• _Vorliegender Textauszug_
_ _ _ _

In den Zwanziger Jahren gab es erste Projekte, die Autostrassen als Teil eines funktionalen Fortschrittes begreifen wollten und Büro- und Wohnhäuser so konzipierten, dass sie Strassen als Querriegel überspannten. Das Büro des Rektors im Bauhaus zu Dessau sollte auf eine befahrene Strasse herabblicken, ebenso ein Querriegel in der Weißen Stadt in Berlin, die am Ende der 1920er Jahre für soziale Zwecke nach dem Städtebauentwurf von Otto Rudolf Salvisberg erbaut wurde. Das Auto, das bis dahin nur ein Verkehrsmittel der Wohlhabenden war, sollte nun Vision des neuen, beweglichen Menschen sein. Die Charta von Athen postulierte 1933 eine Trennung verschiedener städtebaulicher Zonen, nachdem Le Corbusier das mit dem utopischen Plan Voisin, für den ein Teil der Pariser Altstadt abgerissen werden sollte, vorweggenommen hatte. In der Radikalität, mit der das Alte negiert werden sollte, liegen Parallelen zu den gesellschaftlichen Umwälzungen, die totalitäre Regime durchführten.
Nach dem Krieg beschäftigten sich die Planer in Deutschland mit der autogerechten Stadt, als wäre dies ein weiteres, fortschrittliches und diesmal politisch akzeptables Projekt, das nun zur Vollendung anstünde. In München etwa sollte, wie in Paris und Madrid, längs der Isar im Hochwasserbett eine vierspurige Schnellstraße entstehen, in Westberlin wurden Autobahntrassen und Schnellstrassen konzipiert, für die halbe, noch intakte Stadtteile in Kreuzberg und Schöneberg niedergelegt werden sollten. Auch hier, in der bewußten Opferung des Alten und auch Schönen, erhält die Moderne ein Janusgesicht, das sich nur unschwer von kompromißlosen totalitären Vorstellungen unterscheiden läßt, obwohl der großzügige Abriß des Alten unter dem Euphemismus der Flächensanierung nicht nur Markenzeichen von Diktaturen sondern vor allem auch lange der so fortschrittlichen Sozialdemokratie in Berlin war.

_ _ _ _

• _Einträge im Datensatz_
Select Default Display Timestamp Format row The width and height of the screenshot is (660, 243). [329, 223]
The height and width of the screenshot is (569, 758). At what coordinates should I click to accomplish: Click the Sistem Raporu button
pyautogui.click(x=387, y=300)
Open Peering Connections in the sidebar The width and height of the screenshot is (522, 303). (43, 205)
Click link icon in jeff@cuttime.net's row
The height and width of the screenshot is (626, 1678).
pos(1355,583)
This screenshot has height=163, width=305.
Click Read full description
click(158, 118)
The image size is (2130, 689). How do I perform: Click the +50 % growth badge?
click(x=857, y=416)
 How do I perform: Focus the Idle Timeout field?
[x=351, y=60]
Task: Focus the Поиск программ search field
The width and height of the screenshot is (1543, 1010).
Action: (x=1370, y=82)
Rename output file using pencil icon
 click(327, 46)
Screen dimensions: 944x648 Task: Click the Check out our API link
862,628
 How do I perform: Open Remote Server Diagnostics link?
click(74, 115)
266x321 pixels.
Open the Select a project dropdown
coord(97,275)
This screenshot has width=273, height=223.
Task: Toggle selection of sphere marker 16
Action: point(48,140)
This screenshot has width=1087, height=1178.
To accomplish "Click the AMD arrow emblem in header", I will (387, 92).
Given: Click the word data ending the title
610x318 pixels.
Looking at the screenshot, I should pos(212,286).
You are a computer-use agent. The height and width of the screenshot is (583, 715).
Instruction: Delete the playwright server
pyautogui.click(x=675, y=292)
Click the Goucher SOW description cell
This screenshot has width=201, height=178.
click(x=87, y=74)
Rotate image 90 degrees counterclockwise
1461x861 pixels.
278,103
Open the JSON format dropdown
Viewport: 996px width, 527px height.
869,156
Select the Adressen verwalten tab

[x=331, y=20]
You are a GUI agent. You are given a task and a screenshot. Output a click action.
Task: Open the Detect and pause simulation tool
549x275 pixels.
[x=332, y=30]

_ _ _ _

• _Ihre Aufgaben_
(a) Geben Sie aus dem Text über die autogerechte Stadt die Passage von „Nach dem Krieg“ bis „in Berlin war.“ wortgetreu wieder.
(b) Was für eine Straße sollte nach dem Text über die autogerechte Stadt in München entstehen, und wo sollte sie verlaufen?

• _Lösungen je Aufgabe_
(a)
Nach dem Krieg beschäftigten sich die Planer in Deutschland mit der autogerechten Stadt, als wäre dies ein weiteres, fortschrittliches und diesmal politisch akzeptables Projekt, das nun zur Vollendung anstünde. In München etwa sollte, wie in Paris und Madrid, längs der Isar im Hochwasserbett eine vierspurige Schnellstraße entstehen, in Westberlin wurden Autobahntrassen und Schnellstrassen konzipiert, für die halbe, noch intakte Stadtteile in Kreuzberg und Schöneberg niedergelegt werden sollten. Auch hier, in der bewußten Opferung des Alten und auch Schönen, erhält die Moderne ein Janusgesicht, das sich nur unschwer von kompromißlosen totalitären Vorstellungen unterscheiden läßt, obwohl der großzügige Abriß des Alten unter dem Euphemismus der Flächensanierung nicht nur Markenzeichen von Diktaturen sondern vor allem auch lange der so fortschrittlichen Sozialdemokratie in Berlin war.

(b) Eine vierspurige Schnellstraße, die längs der Isar im Hochwasserbett verlaufen sollte.